An output indicative of the results of the comparison module 212
and confidence module 214 determinations may be saved (e.g., on the
marker-print database 202) and/or communicated to one or more
recipients. The output may be formulated as a computerized
diagnosis and communicated to the patient 124, the user 122, and/or
other interested and affected parties.
[0041] There may be plural uses for this computerized diagnosis.
For example: [0042] The computerized diagnosis may be used for the
purposes of at least one secondary diagnosis to the patient 124
based on similar patterns of biological markers in the patient
marker-print 126 and those of the reference marker-print 240. In
such case, the method 300 may be a computerized method of providing
a secondary diagnosis. [0043] The computerized diagnosis may be
used for the purposes of refining a primary diagnosis from a marker
based test. For example, reducing false positive results or
reducing misdiagnoses from a marker based test by identifying other
biological states with reference marker-prints 240. In such case,
the method 300 may be a computerized method of reefing a diagnosis.
[0044] The computerized diagnosis may be used for the purposes of
leveraging the secondary and/or refined diagnoses to select
therapeutics or predict disease prognosis in a patient. For
example, an implied molecular connection between lung and colon
cancer points to the possibility of using therapeutics for one
cancer for the other (refer to FIG. 5). [0045] The computerized
diagnosis may be used for the purposes of matching a set of
biological markers in a diagnostic test result to a tissue or
combination of tissues, cell states or cell types, for example, to
detect tissue contamination or mixtures of tissues at a forensic
site. [0046] The computerized diagnosis may be used for the
purposes of predicting progression of disease or biological states.
For example, predicting possible tissues to which a patient-cancer
may undergo metastasis based on the similarity between markers in
the patient 124 and those in the compendium of biological states
including other cancer types or tissues. In such case, the method
300 may be a computerized method for predicting progression of
disease or biological states. [0047] The computerized diagnosis may
be used for repurposing a previous diagnostic test for one disease
to detect another disease or condition for which it was not
initially designed or approved by finding additional diseases with
a similar marker-print in the biological compendium. In such case,
the method 300 may be a computerized method of repurposing results
of a previous diagnostic test. [0048] The computerized diagnosis
may be used for the purposes of in silico prediction of other
diseases or biological states that may be diagnosed by a set of
markers in an existing diagnostic test by generating in silico all
possible combinations of marker-prints and matching them to the
compendium of reference marker-prints from several biological
states.
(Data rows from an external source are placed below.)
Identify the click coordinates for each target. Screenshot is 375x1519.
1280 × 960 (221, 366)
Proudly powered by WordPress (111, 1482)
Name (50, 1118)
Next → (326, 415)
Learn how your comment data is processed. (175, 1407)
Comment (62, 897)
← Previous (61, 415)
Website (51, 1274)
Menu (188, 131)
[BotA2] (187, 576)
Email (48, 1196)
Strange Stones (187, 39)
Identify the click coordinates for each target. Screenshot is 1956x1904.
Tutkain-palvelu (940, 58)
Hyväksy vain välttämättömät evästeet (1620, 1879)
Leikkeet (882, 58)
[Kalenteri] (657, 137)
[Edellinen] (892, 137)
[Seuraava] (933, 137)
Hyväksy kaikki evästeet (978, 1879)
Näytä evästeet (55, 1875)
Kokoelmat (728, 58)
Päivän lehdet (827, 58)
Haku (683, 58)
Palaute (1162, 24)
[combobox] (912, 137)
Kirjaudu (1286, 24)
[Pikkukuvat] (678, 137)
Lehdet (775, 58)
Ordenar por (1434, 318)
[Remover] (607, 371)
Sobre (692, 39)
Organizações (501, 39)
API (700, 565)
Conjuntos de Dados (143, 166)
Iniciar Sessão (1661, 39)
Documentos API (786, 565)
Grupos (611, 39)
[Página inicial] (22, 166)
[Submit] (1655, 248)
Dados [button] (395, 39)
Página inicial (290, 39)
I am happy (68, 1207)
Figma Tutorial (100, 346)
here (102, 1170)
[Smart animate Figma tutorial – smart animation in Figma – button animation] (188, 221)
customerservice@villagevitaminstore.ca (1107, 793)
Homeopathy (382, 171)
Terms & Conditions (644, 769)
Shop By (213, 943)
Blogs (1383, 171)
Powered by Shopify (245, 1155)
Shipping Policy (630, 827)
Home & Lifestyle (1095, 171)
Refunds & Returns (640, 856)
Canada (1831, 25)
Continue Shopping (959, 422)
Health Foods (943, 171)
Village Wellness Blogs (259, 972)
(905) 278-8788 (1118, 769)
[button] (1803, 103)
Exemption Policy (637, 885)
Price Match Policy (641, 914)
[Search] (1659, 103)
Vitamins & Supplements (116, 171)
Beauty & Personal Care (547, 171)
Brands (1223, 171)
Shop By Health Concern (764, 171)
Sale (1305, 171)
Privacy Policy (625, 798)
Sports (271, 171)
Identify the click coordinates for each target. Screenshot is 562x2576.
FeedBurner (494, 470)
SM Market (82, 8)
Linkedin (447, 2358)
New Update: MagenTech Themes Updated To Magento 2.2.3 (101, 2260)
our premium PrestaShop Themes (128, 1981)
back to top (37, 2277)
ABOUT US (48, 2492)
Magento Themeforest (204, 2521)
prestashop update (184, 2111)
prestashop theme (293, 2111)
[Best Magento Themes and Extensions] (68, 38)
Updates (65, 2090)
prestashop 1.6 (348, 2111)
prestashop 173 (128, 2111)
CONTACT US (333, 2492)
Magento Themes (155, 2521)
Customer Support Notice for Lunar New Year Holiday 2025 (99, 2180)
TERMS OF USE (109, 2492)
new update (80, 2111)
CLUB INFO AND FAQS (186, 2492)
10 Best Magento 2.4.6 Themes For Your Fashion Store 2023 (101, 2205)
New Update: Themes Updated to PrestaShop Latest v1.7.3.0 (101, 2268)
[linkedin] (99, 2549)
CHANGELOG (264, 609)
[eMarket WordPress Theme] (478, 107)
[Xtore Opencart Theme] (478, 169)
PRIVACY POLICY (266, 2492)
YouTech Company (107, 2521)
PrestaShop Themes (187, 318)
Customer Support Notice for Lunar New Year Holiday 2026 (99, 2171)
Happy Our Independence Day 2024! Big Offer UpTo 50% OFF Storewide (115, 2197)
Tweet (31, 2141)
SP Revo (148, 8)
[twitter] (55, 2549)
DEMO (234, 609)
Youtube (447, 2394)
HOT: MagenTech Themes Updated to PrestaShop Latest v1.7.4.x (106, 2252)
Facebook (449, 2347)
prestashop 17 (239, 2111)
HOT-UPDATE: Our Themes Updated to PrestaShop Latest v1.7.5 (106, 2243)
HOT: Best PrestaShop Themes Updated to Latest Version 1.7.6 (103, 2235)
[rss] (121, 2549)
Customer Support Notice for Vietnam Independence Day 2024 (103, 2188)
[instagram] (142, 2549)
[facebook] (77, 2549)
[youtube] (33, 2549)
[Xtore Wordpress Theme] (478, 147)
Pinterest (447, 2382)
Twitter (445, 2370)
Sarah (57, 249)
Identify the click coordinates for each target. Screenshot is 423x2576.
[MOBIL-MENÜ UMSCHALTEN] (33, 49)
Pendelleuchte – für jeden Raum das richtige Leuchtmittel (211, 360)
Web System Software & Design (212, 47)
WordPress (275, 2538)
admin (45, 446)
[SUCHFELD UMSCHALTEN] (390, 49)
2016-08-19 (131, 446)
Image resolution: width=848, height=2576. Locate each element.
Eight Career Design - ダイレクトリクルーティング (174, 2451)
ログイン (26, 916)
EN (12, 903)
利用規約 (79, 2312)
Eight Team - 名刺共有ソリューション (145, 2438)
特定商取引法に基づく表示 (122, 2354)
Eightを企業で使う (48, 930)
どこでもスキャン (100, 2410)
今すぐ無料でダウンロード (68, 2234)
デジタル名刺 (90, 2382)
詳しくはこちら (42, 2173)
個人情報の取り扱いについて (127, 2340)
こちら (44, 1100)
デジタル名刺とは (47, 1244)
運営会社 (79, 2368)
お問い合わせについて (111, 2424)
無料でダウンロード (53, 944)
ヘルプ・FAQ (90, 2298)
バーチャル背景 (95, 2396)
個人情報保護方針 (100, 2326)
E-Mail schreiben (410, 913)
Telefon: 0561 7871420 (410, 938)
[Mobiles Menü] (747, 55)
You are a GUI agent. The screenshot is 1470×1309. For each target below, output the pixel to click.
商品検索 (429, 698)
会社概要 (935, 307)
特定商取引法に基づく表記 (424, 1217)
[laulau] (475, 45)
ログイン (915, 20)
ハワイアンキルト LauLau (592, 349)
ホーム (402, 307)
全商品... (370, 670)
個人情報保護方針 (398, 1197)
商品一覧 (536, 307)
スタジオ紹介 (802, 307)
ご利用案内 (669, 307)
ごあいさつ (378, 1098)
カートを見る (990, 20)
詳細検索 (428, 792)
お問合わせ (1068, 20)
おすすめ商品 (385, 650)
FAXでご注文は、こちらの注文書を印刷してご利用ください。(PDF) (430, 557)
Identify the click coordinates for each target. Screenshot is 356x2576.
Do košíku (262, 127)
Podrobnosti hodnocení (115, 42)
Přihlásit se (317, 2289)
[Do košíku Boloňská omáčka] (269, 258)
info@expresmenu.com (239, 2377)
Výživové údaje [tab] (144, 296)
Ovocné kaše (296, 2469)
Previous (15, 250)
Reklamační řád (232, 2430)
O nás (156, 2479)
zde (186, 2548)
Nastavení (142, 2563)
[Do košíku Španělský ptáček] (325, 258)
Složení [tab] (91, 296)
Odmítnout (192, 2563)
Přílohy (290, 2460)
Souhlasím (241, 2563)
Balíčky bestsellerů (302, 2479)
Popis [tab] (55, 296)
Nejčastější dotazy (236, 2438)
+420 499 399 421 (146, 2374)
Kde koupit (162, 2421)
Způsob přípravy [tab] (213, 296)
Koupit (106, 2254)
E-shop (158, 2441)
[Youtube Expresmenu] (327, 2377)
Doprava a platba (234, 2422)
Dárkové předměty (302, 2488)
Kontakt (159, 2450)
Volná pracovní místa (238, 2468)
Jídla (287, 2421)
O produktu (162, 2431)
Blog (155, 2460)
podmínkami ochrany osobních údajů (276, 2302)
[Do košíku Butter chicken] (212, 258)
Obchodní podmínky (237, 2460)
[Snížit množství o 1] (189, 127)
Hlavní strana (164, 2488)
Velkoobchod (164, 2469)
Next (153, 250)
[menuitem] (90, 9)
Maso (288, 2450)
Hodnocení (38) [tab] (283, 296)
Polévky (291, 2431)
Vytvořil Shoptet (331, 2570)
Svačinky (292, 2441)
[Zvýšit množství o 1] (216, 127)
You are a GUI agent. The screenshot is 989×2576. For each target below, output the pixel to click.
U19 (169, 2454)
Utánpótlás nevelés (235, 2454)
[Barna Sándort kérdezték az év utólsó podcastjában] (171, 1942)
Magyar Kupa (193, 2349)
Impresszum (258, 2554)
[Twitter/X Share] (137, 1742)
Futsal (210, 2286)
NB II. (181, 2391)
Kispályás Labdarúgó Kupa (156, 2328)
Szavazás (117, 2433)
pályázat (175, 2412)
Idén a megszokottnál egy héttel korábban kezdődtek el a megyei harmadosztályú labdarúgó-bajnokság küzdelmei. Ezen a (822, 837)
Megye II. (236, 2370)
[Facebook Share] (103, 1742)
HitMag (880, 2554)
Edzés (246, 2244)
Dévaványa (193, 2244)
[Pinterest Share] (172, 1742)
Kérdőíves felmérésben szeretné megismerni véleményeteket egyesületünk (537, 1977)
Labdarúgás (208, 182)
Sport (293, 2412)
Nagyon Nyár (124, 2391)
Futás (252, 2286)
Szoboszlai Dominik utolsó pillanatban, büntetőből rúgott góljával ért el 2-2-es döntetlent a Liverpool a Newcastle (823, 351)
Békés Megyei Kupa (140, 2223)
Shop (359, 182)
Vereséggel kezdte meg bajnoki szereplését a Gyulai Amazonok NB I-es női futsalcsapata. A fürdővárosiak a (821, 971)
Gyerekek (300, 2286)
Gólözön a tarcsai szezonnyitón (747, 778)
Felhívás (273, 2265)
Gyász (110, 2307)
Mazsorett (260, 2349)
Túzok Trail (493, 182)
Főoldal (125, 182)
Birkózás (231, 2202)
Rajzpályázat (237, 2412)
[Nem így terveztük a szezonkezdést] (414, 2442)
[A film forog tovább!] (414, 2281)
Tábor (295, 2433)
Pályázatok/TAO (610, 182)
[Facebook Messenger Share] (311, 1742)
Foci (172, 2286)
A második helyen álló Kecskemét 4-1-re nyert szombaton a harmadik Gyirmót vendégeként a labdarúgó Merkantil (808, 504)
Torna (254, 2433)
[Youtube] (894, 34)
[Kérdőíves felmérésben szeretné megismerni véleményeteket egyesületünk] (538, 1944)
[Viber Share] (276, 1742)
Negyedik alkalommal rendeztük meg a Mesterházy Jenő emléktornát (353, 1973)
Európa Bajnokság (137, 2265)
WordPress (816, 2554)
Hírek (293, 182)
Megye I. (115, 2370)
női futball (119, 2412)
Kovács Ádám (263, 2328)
In such case, the method 300 may be a computerized method
of in silico prediction of diseases or biological states. [0049]
The computerized diagnosis may be used for the purposes of
validation of a set of biological markers for a given disease state
based on concordance between the patient marker-prints 126
generated from a diagnostic to those of a compendium of reference
marker-prints 240 across diverse biological states. In such case,
the method 300 may be a computerized method of validation of a set
of biological markers. The method may include validating the
ability of reference marker-prints 240 to predict a biological
state using a distinct set of biological markers in a diagnostic,
whereby the reference marker-prints 240 in the compendium may be of
the same or different molecular type as those in the diagnostic.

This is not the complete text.